1) I'm not entirely sure since it's author has since disappeared. It's possible that his webshop from where you could order it will still work and automatically give you a copy if you purchase it, or that he is around still and just chose to hide and as such may give you the latest version if you tell him you wish to buy it.
2) Most of them will, however I never got DarkDynamix or DarkClouds to work with it if I recall correctly.
3) Not as far as we know. Its author haven't been seen for close to two years so it is assumed it turned into vapor ware. However the latest RC version that you could get if you purchased it overall worked out well.
Once it became more and more evident that it wasn't going to be finished I set about making my own version as can be seen here
; however when asked about it TGC didn't think it was a good project to pursue since it broke the protection on the licensed third party dll's. It is possible that Mistrel (the DarkGDK 2.0 author) reached the same conclusion and thus ceased his project, however he did get the special "DarkGDK Developer" forum rank so you would think TGC should have been well aware of what he was doing. So it is all just speculation.
4) No, it is slightly slower than GDK 1. It will be faster than DBPro where you do things that aren't actually DBPro-related (such as heavy maths, loops and whatever else you might write in pure C++ using it).

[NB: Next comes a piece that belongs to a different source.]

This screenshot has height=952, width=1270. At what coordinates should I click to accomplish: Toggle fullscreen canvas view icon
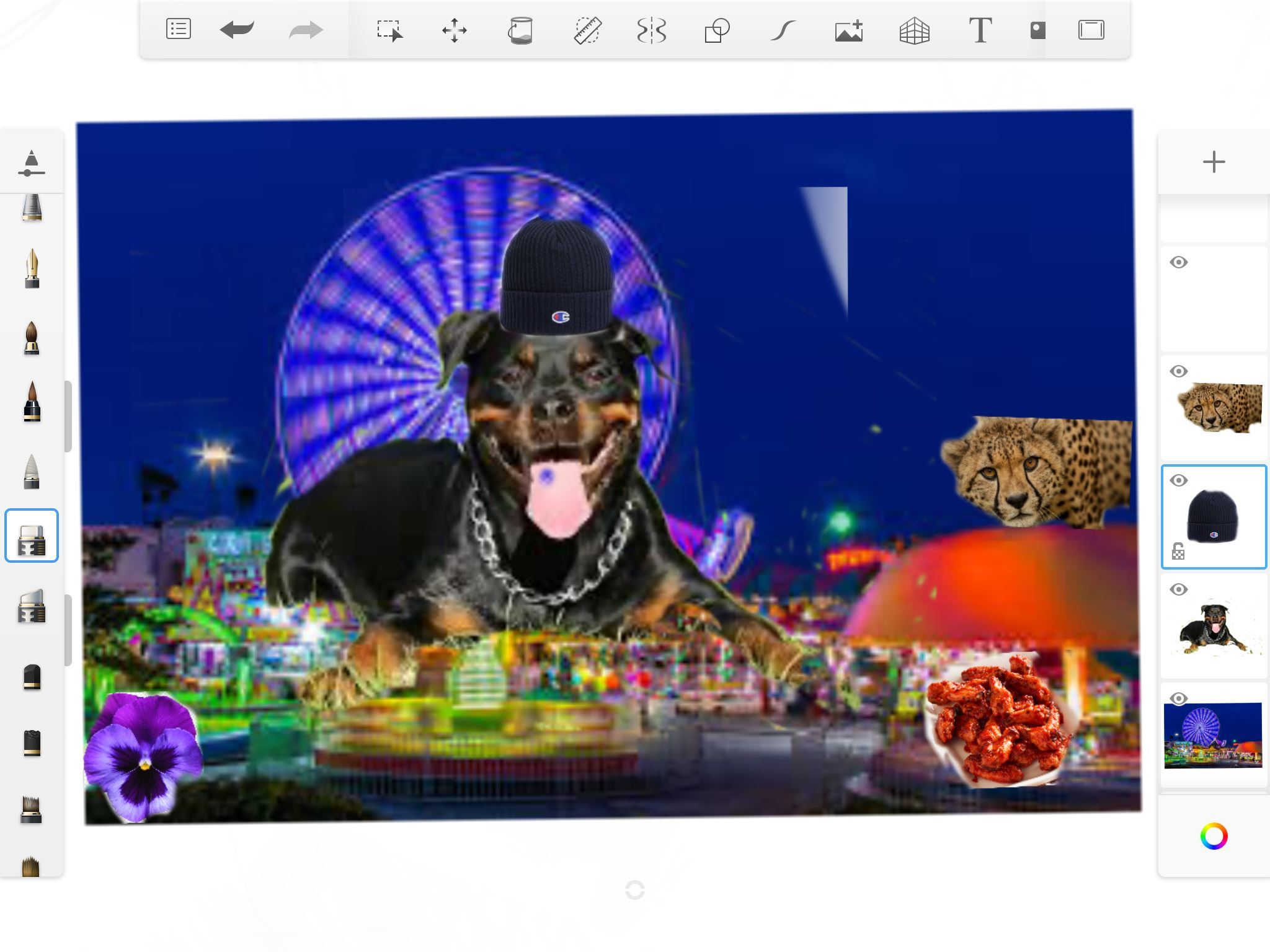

So in conclusion, I wouldn't attempt to buy it if I were you. It is true that GDK 1 is plagued by bugs that have since been fixed in the DBPro version, as well of lacking in new features and plugin support related to that. However both the DBPro and DarkGDK source code is open source now and basically both completely based on the DarkSDK, which means you can essentially just pick the parts from the DBPro source you want and add / replace them in the DarkGDK library and rebuild it.
This is what WickedX has been doing here
As for adding plugin support to DarkGDK you can generally do that. What you want is to call a few specific exported functions in the dll's you wish to use; I can loop up the exact names and order to call these in if you like. Basically you call Preconstructor ( if it exists), Constructor (if it exists), PassCoreData which is used to give the plugin a reference to the sGlobstruct pointer. Before closing your program you call Predestructor and Destructor (again assuming they exist). After you've passed the core data it's just a matter of calling the exported functions from the dll from your GDK project.